START INFORMATION

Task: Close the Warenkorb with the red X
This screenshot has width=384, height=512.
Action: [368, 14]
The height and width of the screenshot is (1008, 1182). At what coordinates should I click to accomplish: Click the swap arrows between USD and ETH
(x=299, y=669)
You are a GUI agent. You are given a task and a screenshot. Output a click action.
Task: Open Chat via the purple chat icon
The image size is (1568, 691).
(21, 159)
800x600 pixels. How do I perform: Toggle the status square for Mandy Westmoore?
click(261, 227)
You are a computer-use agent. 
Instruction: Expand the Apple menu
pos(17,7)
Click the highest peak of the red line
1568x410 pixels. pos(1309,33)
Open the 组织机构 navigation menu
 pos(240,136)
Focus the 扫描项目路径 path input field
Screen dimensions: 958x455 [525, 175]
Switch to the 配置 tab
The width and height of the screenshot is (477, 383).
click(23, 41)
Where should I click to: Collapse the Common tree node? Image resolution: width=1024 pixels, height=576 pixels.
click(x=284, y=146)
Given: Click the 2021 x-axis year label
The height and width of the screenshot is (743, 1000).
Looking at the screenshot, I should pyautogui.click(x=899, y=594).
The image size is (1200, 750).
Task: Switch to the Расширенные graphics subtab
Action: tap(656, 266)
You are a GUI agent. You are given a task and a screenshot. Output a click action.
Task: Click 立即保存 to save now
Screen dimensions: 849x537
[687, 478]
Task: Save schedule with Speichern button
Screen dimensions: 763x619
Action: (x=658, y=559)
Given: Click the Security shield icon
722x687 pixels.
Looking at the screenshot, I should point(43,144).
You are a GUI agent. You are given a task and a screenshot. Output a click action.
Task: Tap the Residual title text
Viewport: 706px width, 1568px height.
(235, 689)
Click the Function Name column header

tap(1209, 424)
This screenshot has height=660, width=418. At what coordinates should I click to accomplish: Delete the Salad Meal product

END INFORMATION

#### WHAT TO WORK ON:
Set down, word for word, every line from the line that holds "Task: Tap the Residual title text" to the end of the entries above, including both ends.

#### TASK RESPONSE:
Task: Tap the Residual title text
Viewport: 706px width, 1568px height.
(235, 689)
Click the Function Name column header

tap(1209, 424)
This screenshot has height=660, width=418. At what coordinates should I click to accomplish: Delete the Salad Meal product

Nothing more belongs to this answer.